Saturday, March 28, 2009

My Last Duchess

The speaker in “My Last Duchess” is a very narcissistic man. He rants and raves about his last Duchess “as if she were alive” (line 2), but he is merely talking up his painting and the fact that some well know artist has painted it. He is more proud of his painting than of his beloved dead wife. He is a controlling man, and an even more controlling husband. He states that his wife had “A heart – to soon made glad” (line 22), this represents his self centeredness. This man saw his wife as an object and not a woman who was just a naturally happy person. She seemed to like everybody and this drove him insane.

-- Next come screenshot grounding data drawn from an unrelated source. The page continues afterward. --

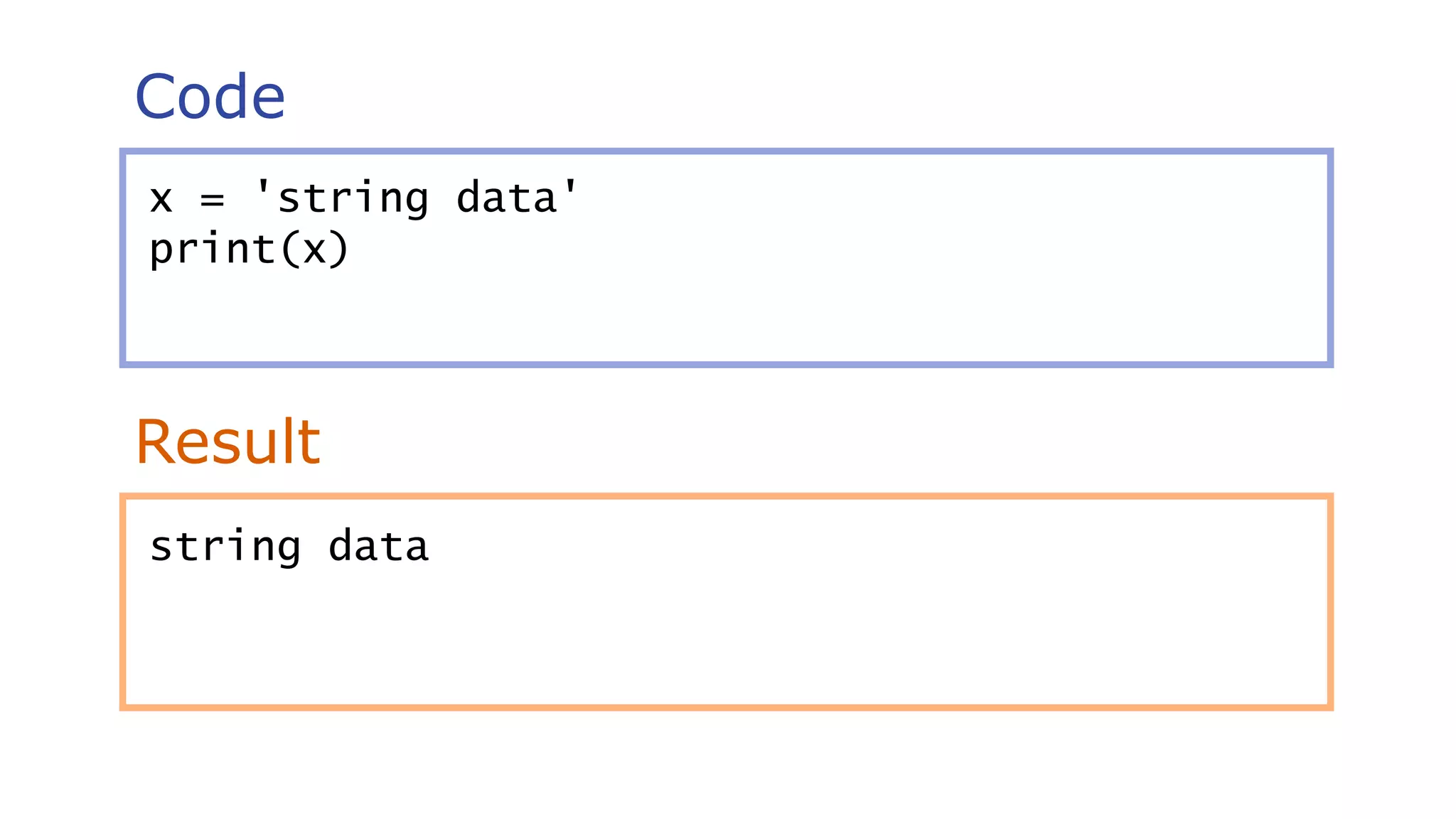Click the blue "Code" heading
The width and height of the screenshot is (1456, 819).
click(x=210, y=97)
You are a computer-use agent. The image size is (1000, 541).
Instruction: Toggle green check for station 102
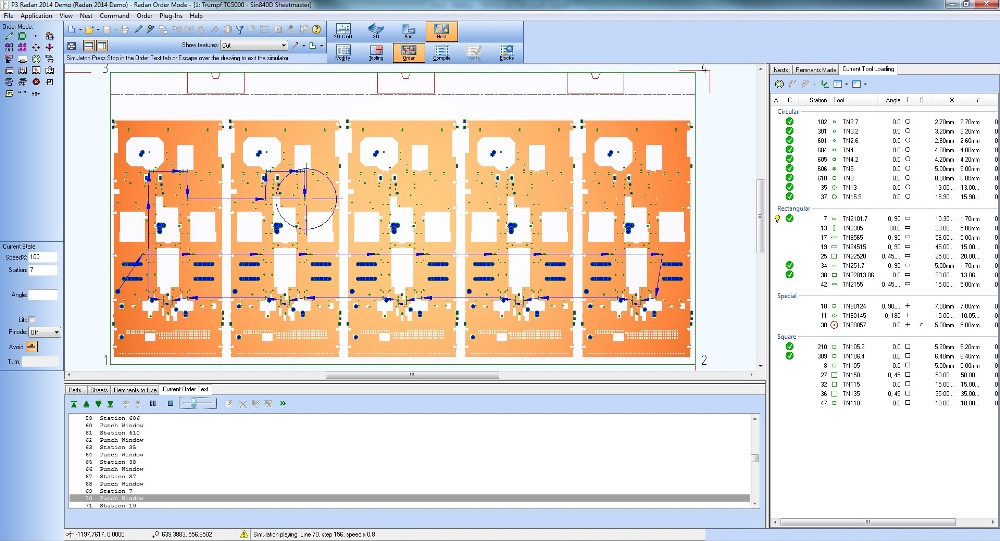(x=789, y=121)
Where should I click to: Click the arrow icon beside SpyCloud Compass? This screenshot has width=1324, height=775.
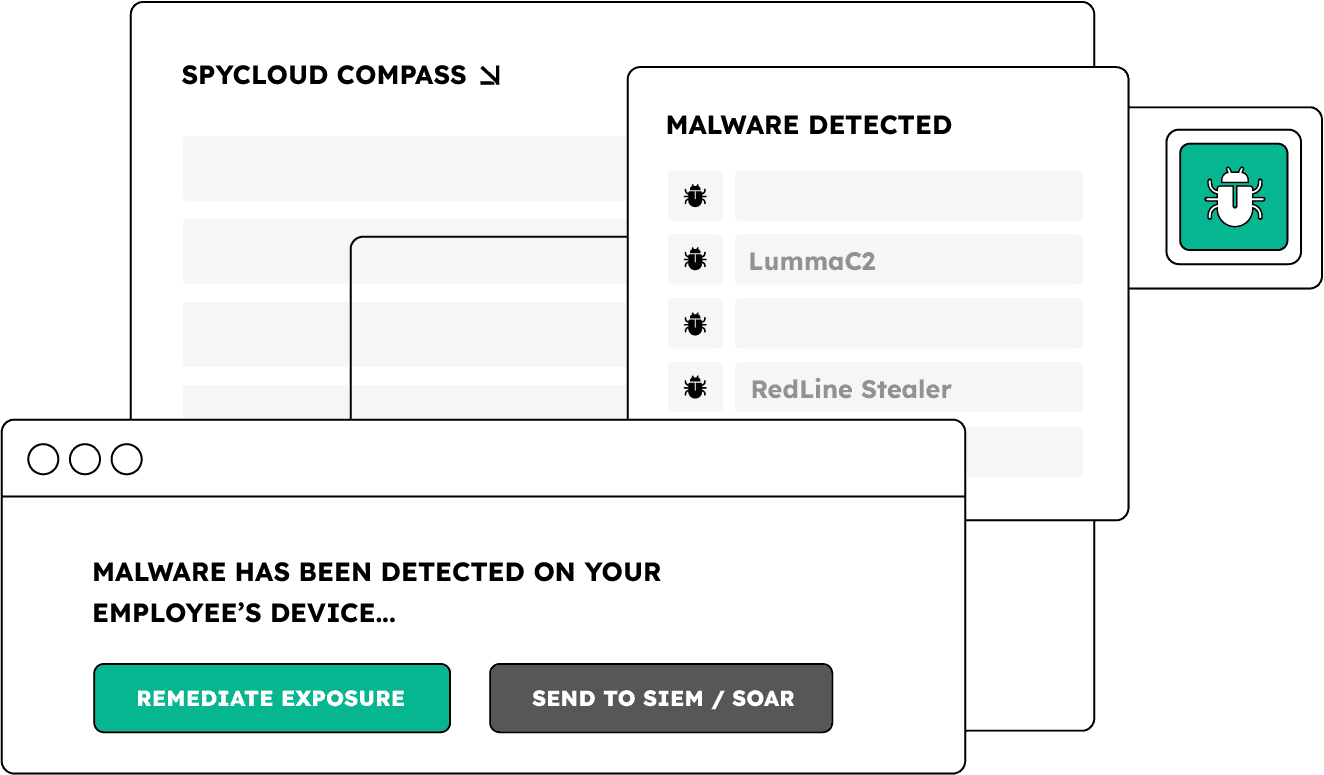(x=489, y=76)
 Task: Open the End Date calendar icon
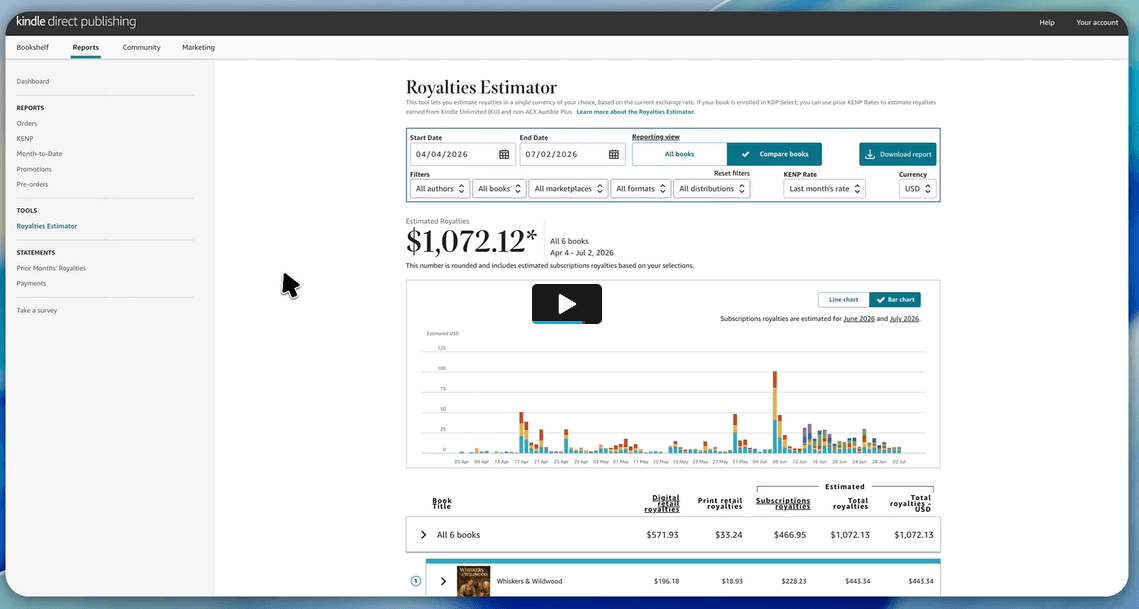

He also appears to be of a higher social status, as he clearly lets whomever he is talking to know. He makes sure to let them know that he gets only the finest things in life, and that he is the one calling all the shots. The more he talks about his late wife the more he sounds like a self centered little man; he doesn’t have any confidence in his wife or himself. He thinks because he is giving her his “nine-hundred-years-old-name” (line 33) she should just succumb to the life being his eye candy. His grossness is proven when he has his wife killed; he obviously is more concerned with his social standing than finding true love.

Friday, March 27, 2009

Barbie Doll

If this poem were to be written from the perspective of this man, it would probably be a protest against the emasculating post-feminism mindset wrought in corporate America. I would probably call the poem "Neo-Masculine" , or even "Nice Guy." There are pressures on man to conform by society, but none as strong as the threat of androgyny. It's as if women are being asked to be more masculine and men, more feminine. I have seldom been condoned in attending a corporate meeting while donning a beard, much less, an untrimmed beard. It is sad that a natural beard is seen as unsterile and threatening to the impotent environment that is the corporate boardroom. The untrimmed beard is likened to an unwashed body. We are asked to be politically correct, and generally accepting of all things we inherently would like to fight, but are discouraged by society from doing so. We want to hire men we can relate to, but our frivolously judicial society threatens that if we don't hire enough women, we will have no rebuttal in corporate sexual harassment cases. We are then discouraged from bravery, as our society tells our men that they need to act like their women. When our banks get robbed, our men lose their jobs for being men, and fighting threats to our women and our friends. Men want to self-sacrifice, but we are told that we can only fight for what the company wants us to fight for. Our safe society has killed chivalry and caused the repression of our natural masculine aggression. Stigmas and labels have been placed on aggression, as if it were all negative. Our reality has been constructed for us by the all-powerful media, controlled by the big corporations, who finance their political candidates. There is no fight left in man, no chance of protection against tyranny, we all do as we are told. The repression of aggression, as caused the only manifestations to be unnatural, when they explode to the surface, only reinforcing the negative stigmas surrounding this and other defining male characteristics. These are the ideas that I would like to convey. Through working, I would attempt to paint the picture of a figuratively neutered man, who has to fight who he is all of his life, in order to be considered acceptable... to be considered a "nice guy."

My Last Duchess

The speaker in "My Last Duchess" is a Duke who thinks quite highly of himself. The Duke may not necessarily think of himself as chronically unique in greatness, but he certainly believes that his family name is something that she be revered. The Duke believes that his late Duchess may have "ranked my gift of a nine-hundred-years-old name with anybody's gift." (Browning, 32-34) The Duke is a man of his time and a product of his upbringing. The Duke could have confronted the Duchess about her lack of appreciation for this gift, but there is no evidence of this. There is also no evidence of wrongdoing on her part either. It would seem that the Duke believed that his "munificence" (Browning, 49) should warrant the Duchess's affection alone. The Duke has been raised to believe nothing else, but status and name, bring affection and praise. He didn't want to mention his contention as claims it would require stooping (to her level), and he "choose(s) never to stoop." (Browning, 42-43) He believes that she should have come to him properly trained and so he is trying to express to the company of a possible suitor, what is required of his name. He wants to convey that the woman should treat him with special regard, and her, a piece of property. The poem ends sounding as if the Duke has moved on to his next piece of art nonchalantly.

Monday, March 23, 2009

The only previous experience I have with poetry would be when I was in high school. I enjoy it because each individual one is so different. It had been a long time since I had read poems so I was not sure what to expect. I think my beliefs about poetry did not change at all. It was very interesting learning more about the smaller details of poetry.